Because it is completely indistinguishable, to the eyes of an ordinary citizen, from a "go ahead and torture" policy. I would not trust any administration with that and I certainly don't trust this one.

LJ--Actually I think you're pretty far off base.

That wasn't supposed to be an exhaustive list of prisoners under Clinton. That's the 9 I know of, by name. George Tenet testified to "70 rendition activities" before 9/11; whether all were extraordinary renditions I do not know. Egypt may have more cultural similarities and experience in dealing with Muslim terrorism. Based on the descriptions I've read, it also has one of the most horrifyingly brutal systems of state sponsored torture in the world. Reading the description of various renditions to Egypt makes Arar's torturers sound like rank amateurs. (In reality this may say less about the difference between torture in Syria and Egypt than it says about the treatment of prisoners when their country is making at least some effort to protect them, and when they are not--Arar's most severe torture came before the Canadian consul attempted to contact him, and Abdullah Almalki seems to have been treated worse. So I wouldn't necessarily say that Egypt is worse than Syria, but they are no better, and they are much, much worse than Thailand. IIRC there were no allegations of systemic torture in Thailand in last year's state Department report. If you want to pick a country to make Bush look worse than Clinton go with Uzbekistan.)

This is not to say that there weren't differences between rendition under Clinton and Bush. These are the differences:
1) The prisoners were more likely to be guilty and more likely to be high ranking Al Qaeda members. However, I don't know that this is true in every case.

2) The prisoners were more likely to be sent back to a country where they were really a citizen and were really wanted for a crime--though they often had legal immigration status somewhere else--as opposed to a third country or a country that they were only a citizen of because Egypt and Syria just don't allow you to renounce your citizenship when naturalized elsewhere. We also seemed to have worked less closely with the interregators. Now, you are still not supposed to do this under the Convention Against Torture. But it does make it seem more as if this was an effort to "get these people off the street" as Scheuer said instead of a tacit conspiracy to torture.

Again, though, there are still cases where Egypt issued the charges more or less because we wanted to. And I don't actually know the extent of the collaboration in the interrogations.

3) The Washington Post has reported that there were some efforts to get Egypt not to torture people, and we may have even suspended renditions after they kept violating their assurances. I don't know if this is actually true, it wasn't so well-sourced. I do know that many of the prisoners we sent to Egypt were tortured, and in one case so was a prisoner's brother and possibly even a prisoner's wife.
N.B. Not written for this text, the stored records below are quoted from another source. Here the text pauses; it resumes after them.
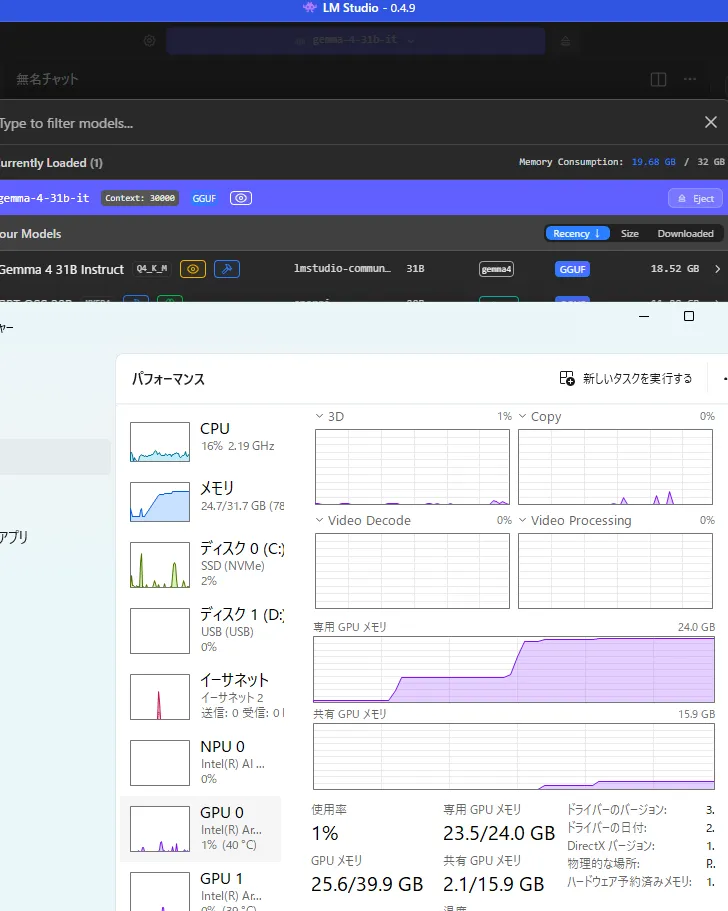Sort models by Size
The width and height of the screenshot is (728, 911).
629,233
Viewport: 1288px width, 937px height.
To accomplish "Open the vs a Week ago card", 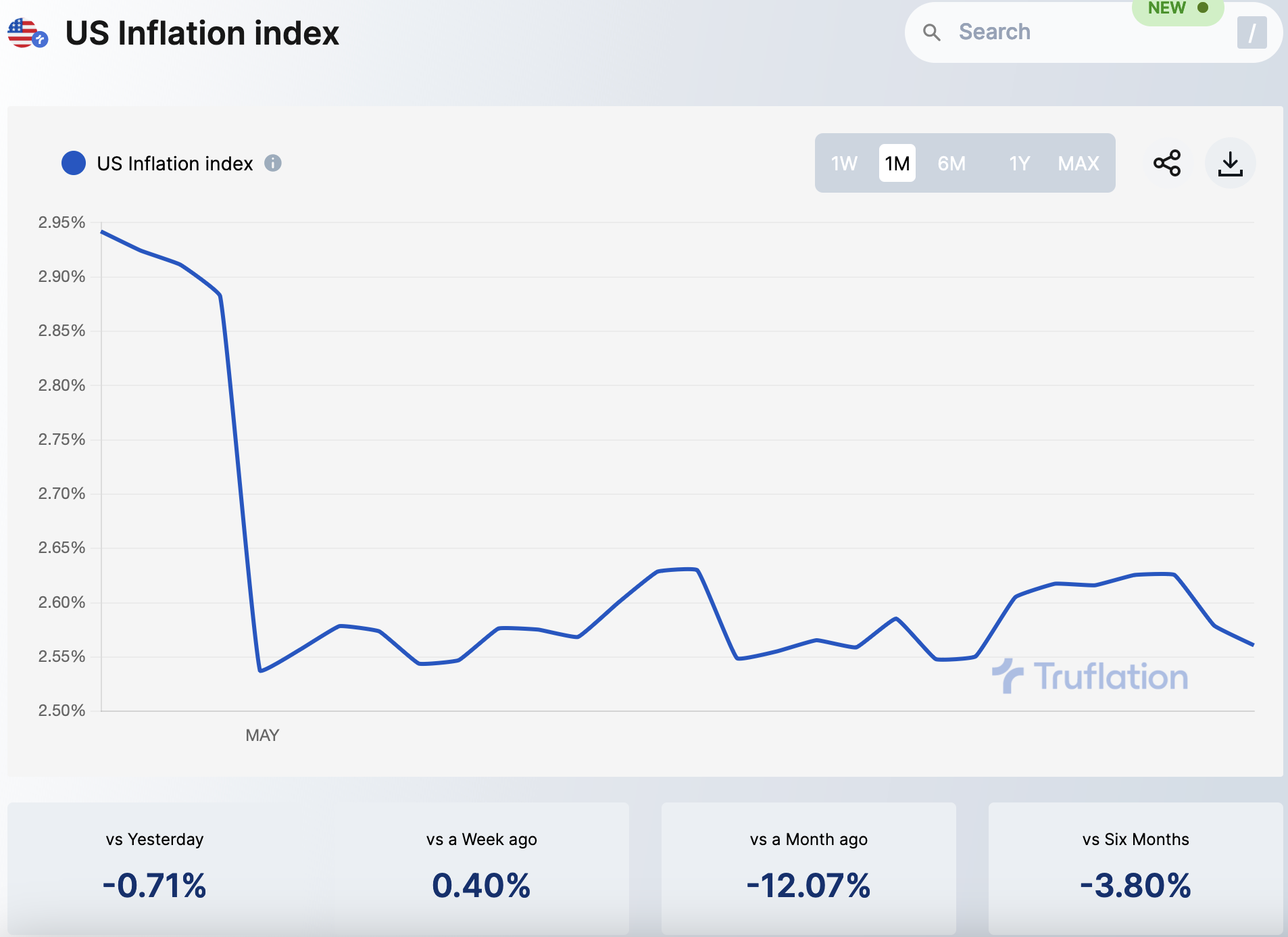I will coord(481,868).
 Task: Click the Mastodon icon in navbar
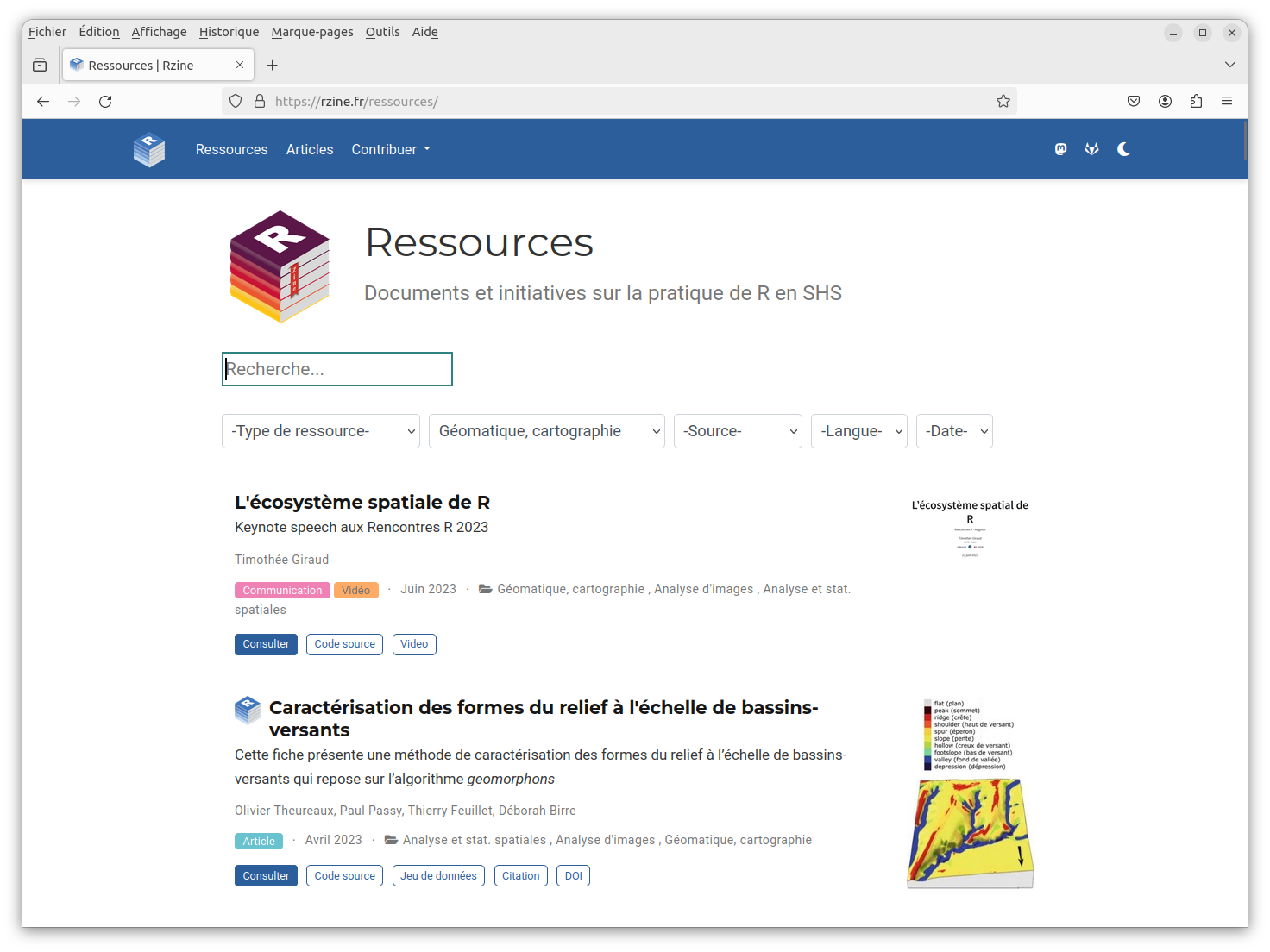coord(1060,149)
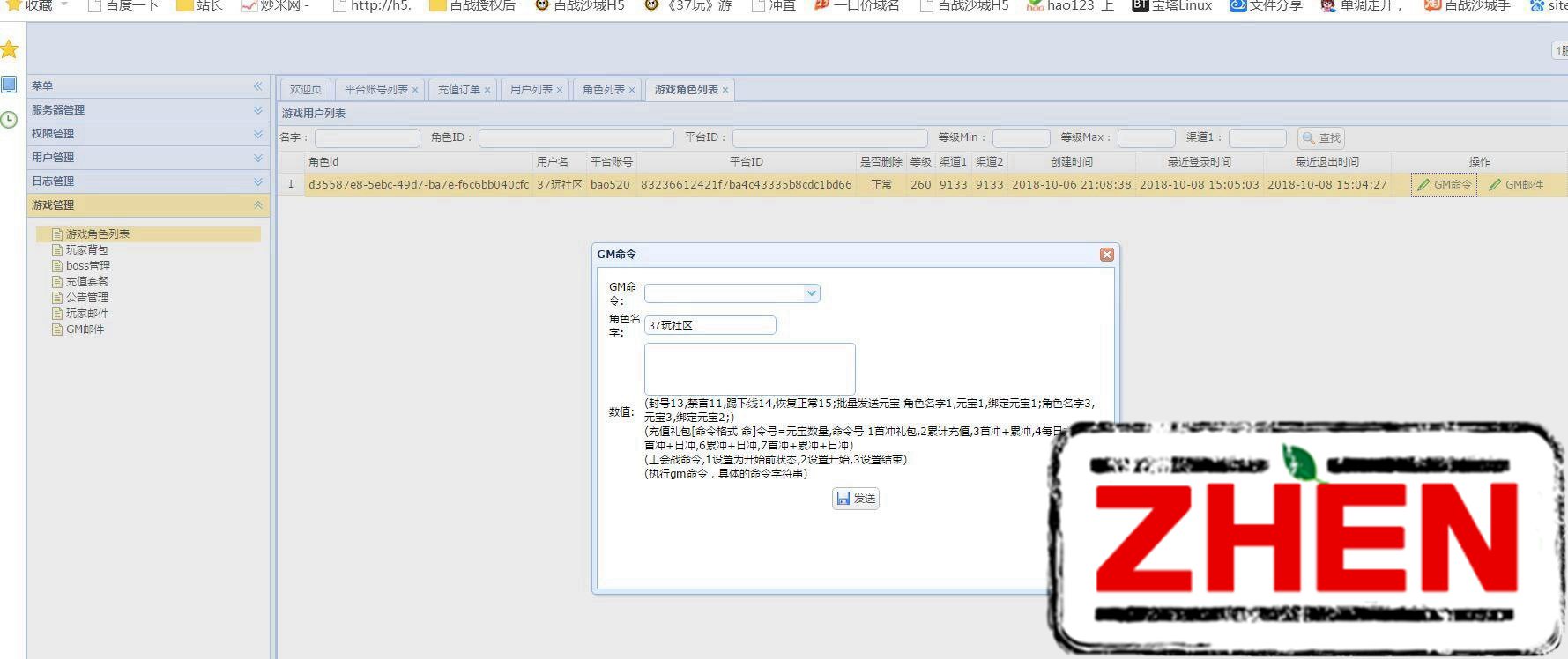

It is clear that we are making no such effort now, when prisoners are being sent to Guantanamo after being in Egyptian custody, in apparently horrible condition, and there are allegations that we are denying them medical care as an interrogation technique, and where after all this we may have considered sending one back to Egpyt for a second round.

So it is not the same. But then, the provocation and the urgency of the perceived terrorist threat is also not the same. We don't know what Clinton would have done after 9/11. I hope, and think he would've done better, I certainly don't think his OLC would argue that it's unconstitutional for Congress to tell him not to torture people or that he can indefinitely detain U.S. citizens as enemy combatants, but we simply have no way of knowing.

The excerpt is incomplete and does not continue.